The United Women Front (UWF) party intends to give special attention to issues affecting women like dowries (because the bride is such a burden on her husband even though she will clean, cook and bear children for him for the rest of her life) and abortion of female foetuses (kill the girl because a boy is far more valuable).

It is about time the women stood up for themselves. For example, there is bill in India’s Parliament requiring at least 33 percent of federal and state legislatures be reserved for women. This bill, called the Women’s Reservation Bill, has been pending in Parliament for over a decade!

According to, UWF President, Suman Krishan, said, “Despite having the second highest population in the world, of which women constitute 50 percent, the average representation of women in Parliament is a dismal low of just 8.8 per cent.” The world average is 17 percent, which is still pretty pathetic.

Krishan, who is also the wife of former Vice President Krishan Kant, continued, “Women in the country are discriminated against and are insecure. And through this front we want to ensure that the issues of priority concerning half the country's population come to the forefront in India's national agenda.”

The UWF says it thinks women are more “honest, more capable and more hardworking.” Well, you certainly won’t get a fight from me on that account. What a wonderfully proactive way for women to finally (after thousands of years of oppression) take things into their own hands instead of waiting for men to decide to care about the best interests of women.

This new development in India this week inspired me to consider all of the wonderful possibilities of an all-woman political party in Guyana. I am already convinced that some of the best leaders in Guyana are the female politicians. My mind simply cannot help but consider how a joint female effort could completely revamp the entire nation.

## THINGS TO DO
A) Answer these questions using the post about the United Women Front:
(i) What minimum share of federal and state legislatures would the Women's Reservation Bill reserve for women?
(ii) According to Suman Krishan, what is the average representation of women in India's Parliament?
(iii) Which former office did Suman Krishan's husband hold?
B) Please print everything in the post about the United Women Front from "It is about" down to "over a decade!".
C) List every percentage figure given in the post about the United Women Front.

## DATA SECTION
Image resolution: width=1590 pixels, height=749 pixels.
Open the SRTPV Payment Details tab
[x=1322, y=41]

---

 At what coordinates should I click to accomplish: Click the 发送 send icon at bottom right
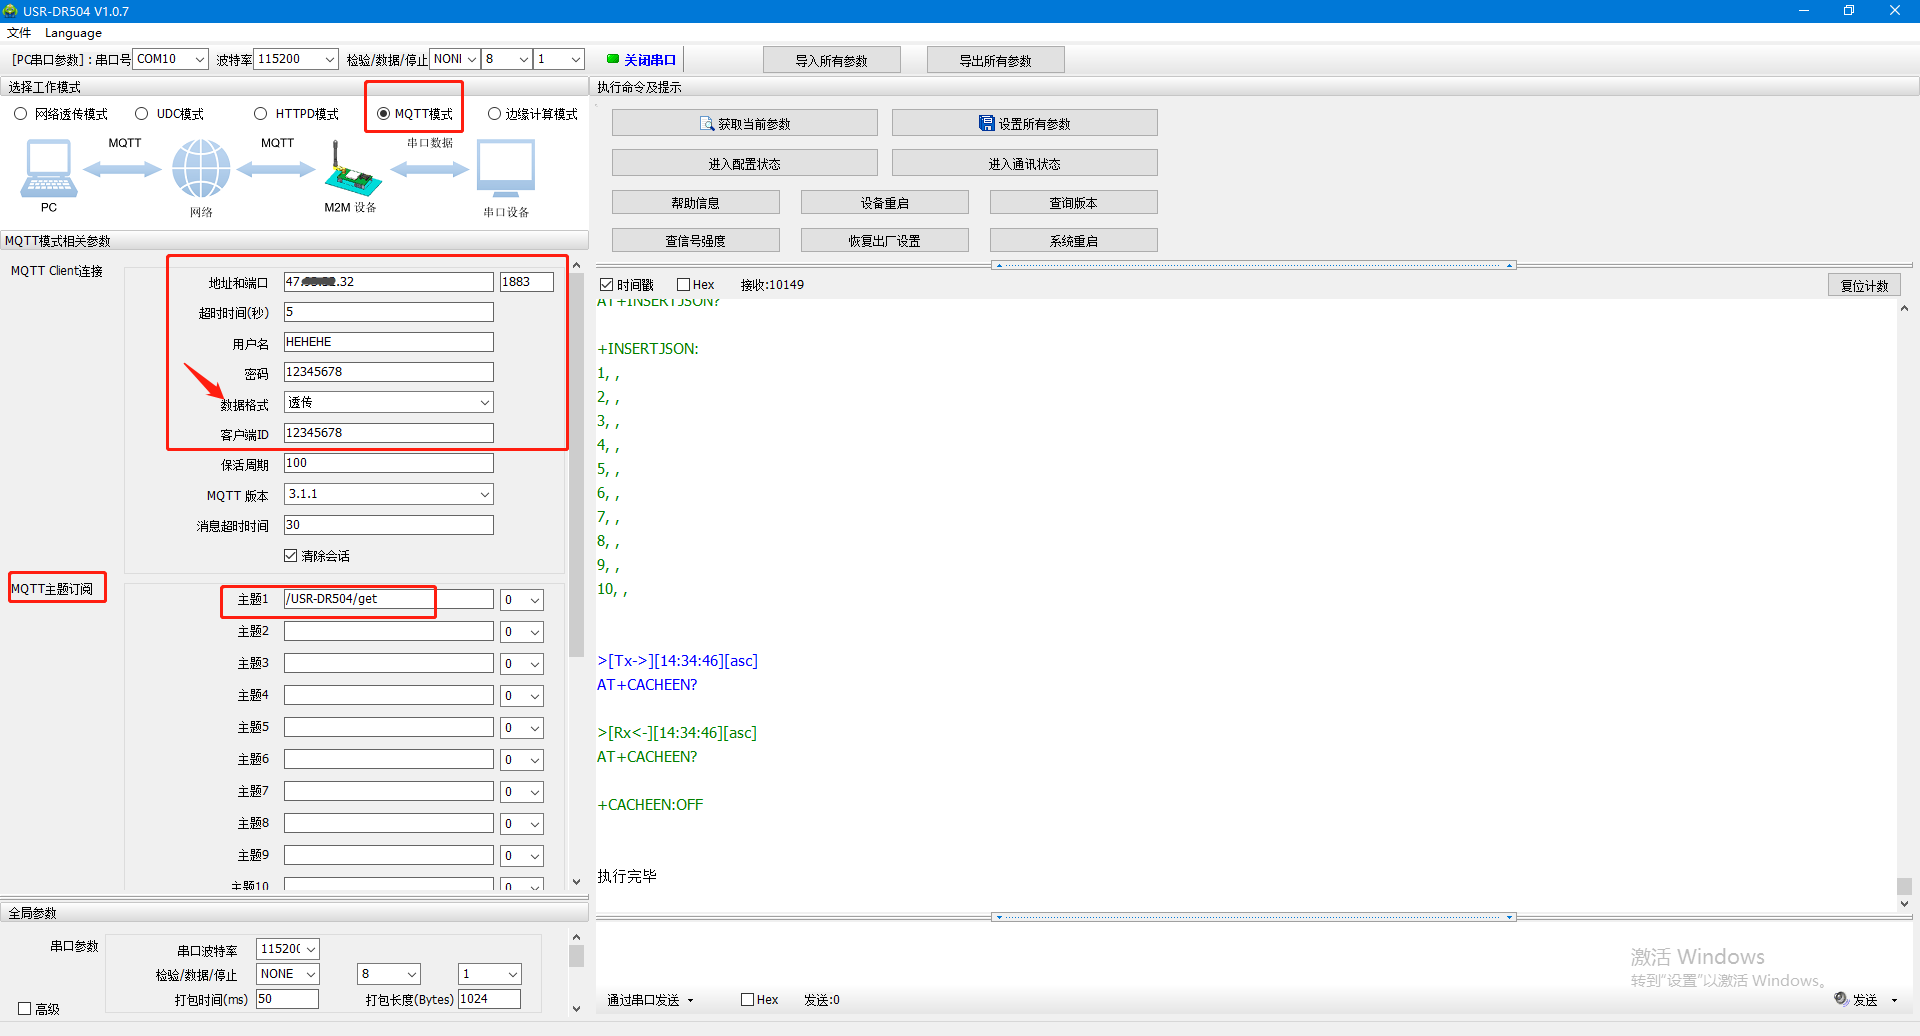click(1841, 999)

## TASK SOLUTIONS
A)
(i) At least 33 percent.
(ii) 8.8 percent.
(iii) Vice President.

B)
It is about time the women stood up for themselves. For example, there is bill in India’s Parliament requiring at least 33 percent of federal and state legislatures be reserved for women. This bill, called the Women’s Reservation Bill, has been pending in Parliament for over a decade!

C)
- 33 percent
- 50 percent
- 8.8 per cent
- 17 percent